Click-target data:

——————————

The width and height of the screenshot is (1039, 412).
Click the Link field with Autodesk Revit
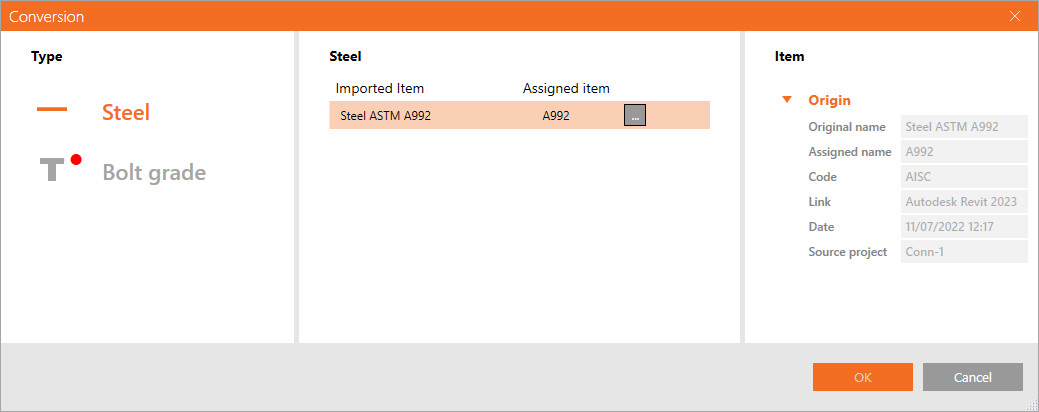coord(964,202)
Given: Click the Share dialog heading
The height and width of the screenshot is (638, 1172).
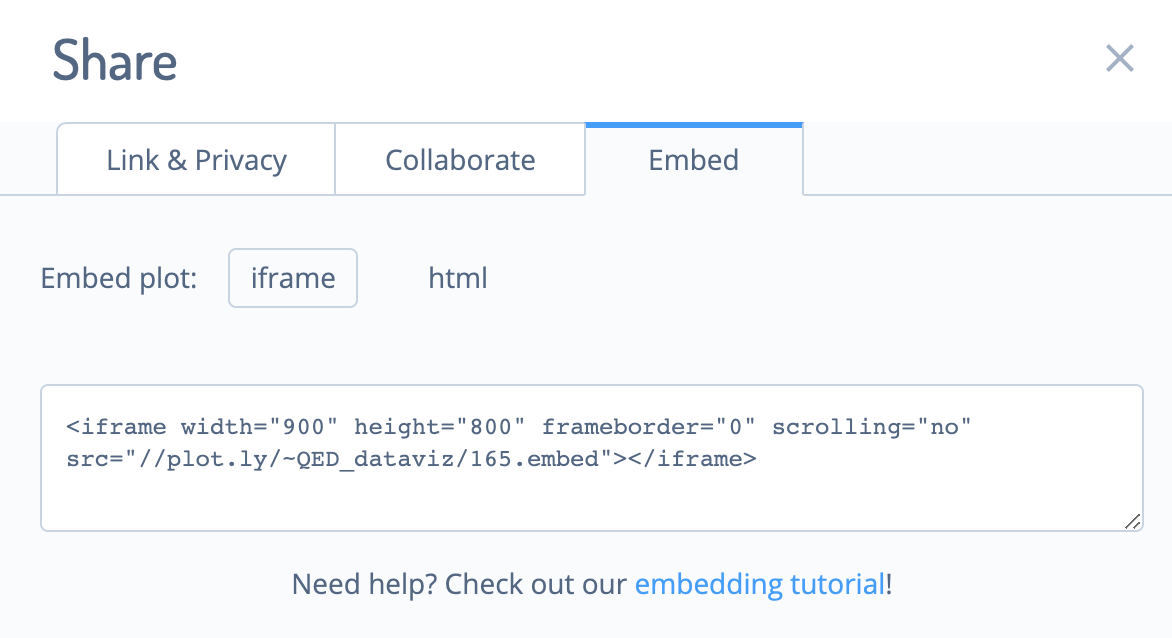Looking at the screenshot, I should [114, 61].
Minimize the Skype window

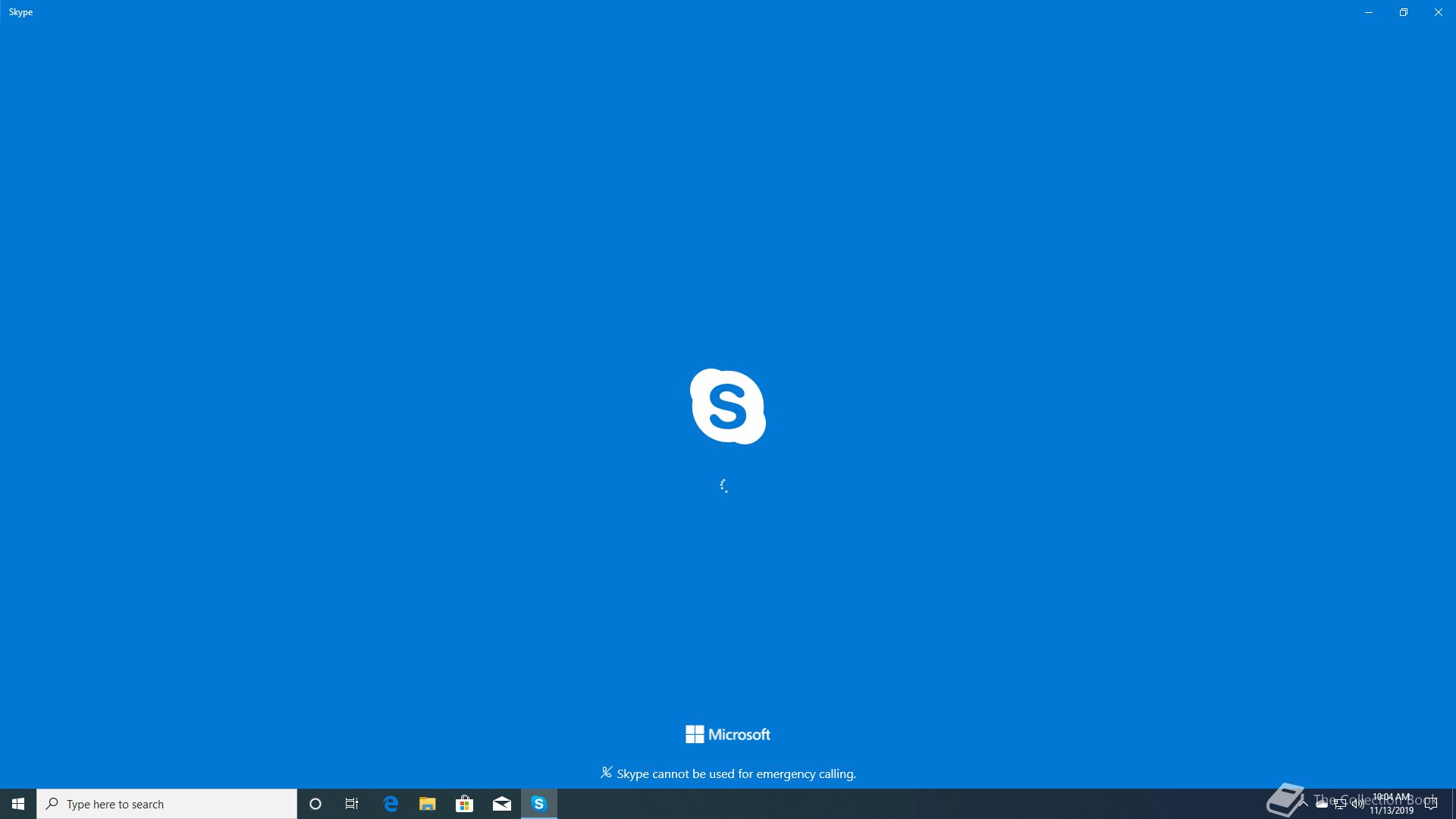click(1368, 12)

——————————

- _OBJECTIVE_
Please quote every line of the items above word for word, leaving out the pictures.

- _EXERCISE SOLUTION_
The width and height of the screenshot is (1039, 412).
Click the Link field with Autodesk Revit
coord(964,202)
Given: Click the Share dialog heading
The height and width of the screenshot is (638, 1172).
Looking at the screenshot, I should [114, 61].
Minimize the Skype window

click(1368, 12)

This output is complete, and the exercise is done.